#### INFORMATION GIVEN ####

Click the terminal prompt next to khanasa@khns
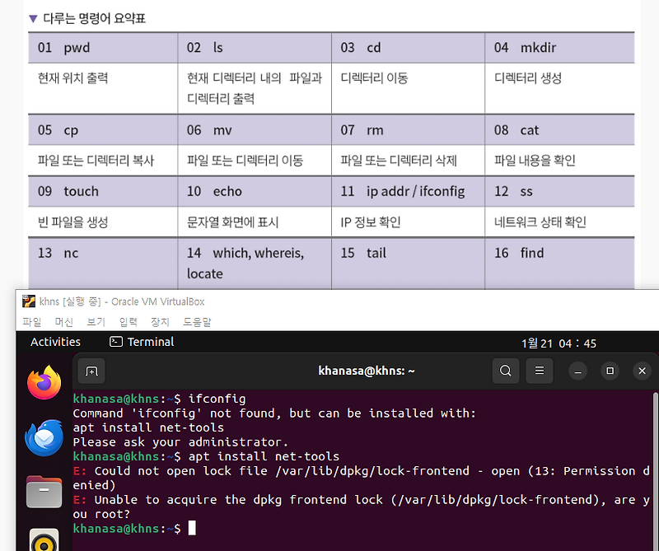 coord(191,528)
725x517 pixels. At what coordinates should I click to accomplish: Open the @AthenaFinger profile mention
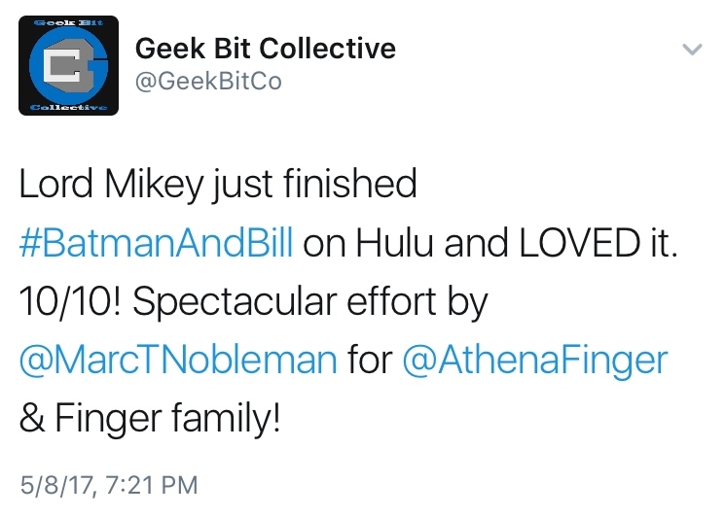(x=533, y=361)
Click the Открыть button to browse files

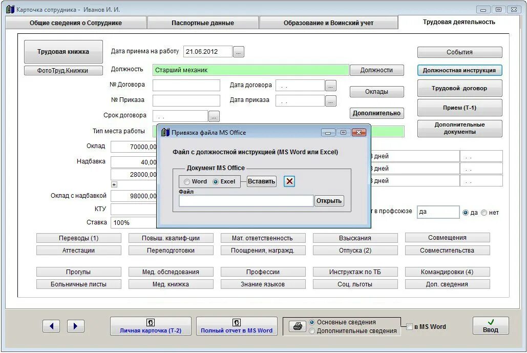point(329,200)
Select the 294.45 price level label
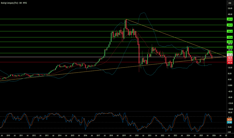Screen dimensions: 234x138 click(230, 42)
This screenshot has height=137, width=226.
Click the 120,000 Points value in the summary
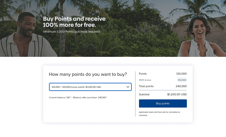pos(181,74)
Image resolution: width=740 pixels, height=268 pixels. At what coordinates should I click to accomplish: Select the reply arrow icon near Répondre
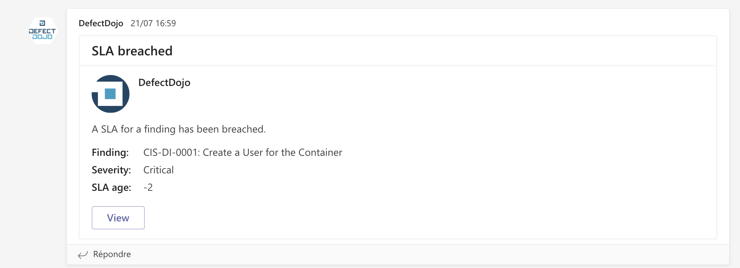(x=83, y=255)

####

Type the entries again verbatim. Any pictures should be skipped.

Click the terminal prompt next to khanasa@khns
 coord(191,528)
725x517 pixels. At what coordinates should I click to accomplish: Open the @AthenaFinger profile mention
(x=533, y=361)
Click the Открыть button to browse files

point(329,200)
Select the 294.45 price level label
Screen dimensions: 234x138 click(230, 42)
This screenshot has height=137, width=226.
Click the 120,000 Points value in the summary
pos(181,74)
Image resolution: width=740 pixels, height=268 pixels. At what coordinates should I click to accomplish: Select the reply arrow icon near Répondre
(x=83, y=255)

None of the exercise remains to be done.